Task description:
Check every line of the material below, and show those that contain "entry".

....................

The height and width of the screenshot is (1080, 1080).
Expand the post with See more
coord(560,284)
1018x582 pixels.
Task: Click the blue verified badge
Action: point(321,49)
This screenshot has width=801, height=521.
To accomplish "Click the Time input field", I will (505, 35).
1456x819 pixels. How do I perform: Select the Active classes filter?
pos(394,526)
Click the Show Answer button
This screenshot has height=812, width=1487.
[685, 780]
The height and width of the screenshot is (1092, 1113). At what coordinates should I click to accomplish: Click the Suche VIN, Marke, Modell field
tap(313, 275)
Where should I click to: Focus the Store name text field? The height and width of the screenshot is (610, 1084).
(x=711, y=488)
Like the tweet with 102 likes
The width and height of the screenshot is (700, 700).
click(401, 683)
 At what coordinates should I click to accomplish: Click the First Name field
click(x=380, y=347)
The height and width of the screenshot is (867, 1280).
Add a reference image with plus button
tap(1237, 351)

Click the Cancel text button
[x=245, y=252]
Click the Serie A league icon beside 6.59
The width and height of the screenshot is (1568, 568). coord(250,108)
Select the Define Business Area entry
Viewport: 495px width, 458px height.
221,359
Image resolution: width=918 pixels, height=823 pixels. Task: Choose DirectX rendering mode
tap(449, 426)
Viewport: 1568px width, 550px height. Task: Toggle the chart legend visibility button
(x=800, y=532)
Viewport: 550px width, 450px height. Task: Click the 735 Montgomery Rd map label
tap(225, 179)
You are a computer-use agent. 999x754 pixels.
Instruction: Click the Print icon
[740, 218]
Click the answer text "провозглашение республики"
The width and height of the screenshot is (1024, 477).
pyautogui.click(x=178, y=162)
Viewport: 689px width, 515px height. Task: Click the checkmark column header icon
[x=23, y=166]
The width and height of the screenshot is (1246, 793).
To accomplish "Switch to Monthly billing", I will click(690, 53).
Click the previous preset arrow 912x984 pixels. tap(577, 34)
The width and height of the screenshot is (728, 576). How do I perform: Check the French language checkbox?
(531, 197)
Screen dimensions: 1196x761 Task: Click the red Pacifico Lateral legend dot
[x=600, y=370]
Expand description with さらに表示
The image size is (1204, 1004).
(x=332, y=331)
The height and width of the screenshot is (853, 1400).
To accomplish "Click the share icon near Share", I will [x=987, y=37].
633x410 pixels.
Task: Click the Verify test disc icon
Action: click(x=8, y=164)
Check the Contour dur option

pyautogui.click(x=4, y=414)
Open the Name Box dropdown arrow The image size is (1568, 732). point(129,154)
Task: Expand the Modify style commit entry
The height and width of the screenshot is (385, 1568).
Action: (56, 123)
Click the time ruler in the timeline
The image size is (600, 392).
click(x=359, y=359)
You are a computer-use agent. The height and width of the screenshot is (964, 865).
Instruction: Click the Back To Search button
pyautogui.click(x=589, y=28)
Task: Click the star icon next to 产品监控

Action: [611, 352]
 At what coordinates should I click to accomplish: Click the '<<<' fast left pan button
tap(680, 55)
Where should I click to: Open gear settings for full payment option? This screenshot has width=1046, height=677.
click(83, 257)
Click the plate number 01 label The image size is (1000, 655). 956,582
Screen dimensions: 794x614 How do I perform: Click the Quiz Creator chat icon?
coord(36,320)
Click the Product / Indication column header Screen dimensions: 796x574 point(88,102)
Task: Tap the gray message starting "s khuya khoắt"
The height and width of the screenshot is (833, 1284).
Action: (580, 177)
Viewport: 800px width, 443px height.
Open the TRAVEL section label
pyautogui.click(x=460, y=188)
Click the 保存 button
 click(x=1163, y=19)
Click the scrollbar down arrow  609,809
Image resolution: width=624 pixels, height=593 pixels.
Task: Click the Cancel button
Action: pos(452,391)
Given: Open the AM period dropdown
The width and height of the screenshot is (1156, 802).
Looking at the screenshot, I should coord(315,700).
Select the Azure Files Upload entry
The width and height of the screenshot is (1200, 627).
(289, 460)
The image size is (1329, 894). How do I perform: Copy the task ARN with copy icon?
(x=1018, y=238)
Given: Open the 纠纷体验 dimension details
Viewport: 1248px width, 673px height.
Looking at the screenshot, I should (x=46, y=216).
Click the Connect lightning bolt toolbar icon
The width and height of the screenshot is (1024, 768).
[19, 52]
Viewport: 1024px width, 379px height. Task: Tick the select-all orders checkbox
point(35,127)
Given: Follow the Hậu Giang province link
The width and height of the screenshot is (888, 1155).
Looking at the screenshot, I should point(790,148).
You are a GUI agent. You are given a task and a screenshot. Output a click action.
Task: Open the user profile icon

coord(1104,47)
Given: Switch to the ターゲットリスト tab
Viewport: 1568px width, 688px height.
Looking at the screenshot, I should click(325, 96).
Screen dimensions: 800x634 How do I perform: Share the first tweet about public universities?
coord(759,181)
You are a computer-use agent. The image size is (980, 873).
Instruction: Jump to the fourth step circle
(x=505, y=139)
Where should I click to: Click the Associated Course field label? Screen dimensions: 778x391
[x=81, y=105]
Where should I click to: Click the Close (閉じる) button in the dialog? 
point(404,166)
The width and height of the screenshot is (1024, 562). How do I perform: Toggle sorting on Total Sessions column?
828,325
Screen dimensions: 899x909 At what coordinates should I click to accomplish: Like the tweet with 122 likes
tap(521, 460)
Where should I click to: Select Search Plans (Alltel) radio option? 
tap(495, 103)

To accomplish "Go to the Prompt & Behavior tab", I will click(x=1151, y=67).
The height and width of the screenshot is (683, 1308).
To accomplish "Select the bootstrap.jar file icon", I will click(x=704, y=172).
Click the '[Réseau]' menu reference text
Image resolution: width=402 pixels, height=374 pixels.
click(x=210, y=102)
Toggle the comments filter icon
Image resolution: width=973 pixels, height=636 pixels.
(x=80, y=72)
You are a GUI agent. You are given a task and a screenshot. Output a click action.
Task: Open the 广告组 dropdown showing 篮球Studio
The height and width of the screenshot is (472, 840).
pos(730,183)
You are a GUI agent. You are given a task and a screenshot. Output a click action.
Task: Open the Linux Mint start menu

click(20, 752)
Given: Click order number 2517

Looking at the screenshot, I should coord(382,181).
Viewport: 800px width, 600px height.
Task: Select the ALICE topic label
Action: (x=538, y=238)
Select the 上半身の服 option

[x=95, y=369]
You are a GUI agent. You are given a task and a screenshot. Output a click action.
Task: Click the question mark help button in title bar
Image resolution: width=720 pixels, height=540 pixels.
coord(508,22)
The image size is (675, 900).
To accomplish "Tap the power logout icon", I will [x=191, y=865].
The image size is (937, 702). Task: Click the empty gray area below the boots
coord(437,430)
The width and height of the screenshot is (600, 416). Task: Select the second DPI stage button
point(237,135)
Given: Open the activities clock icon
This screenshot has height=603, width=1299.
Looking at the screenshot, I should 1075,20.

....................

Exercise output:
Select the Define Business Area entry
Task: Expand the Modify style commit entry
Select the Azure Files Upload entry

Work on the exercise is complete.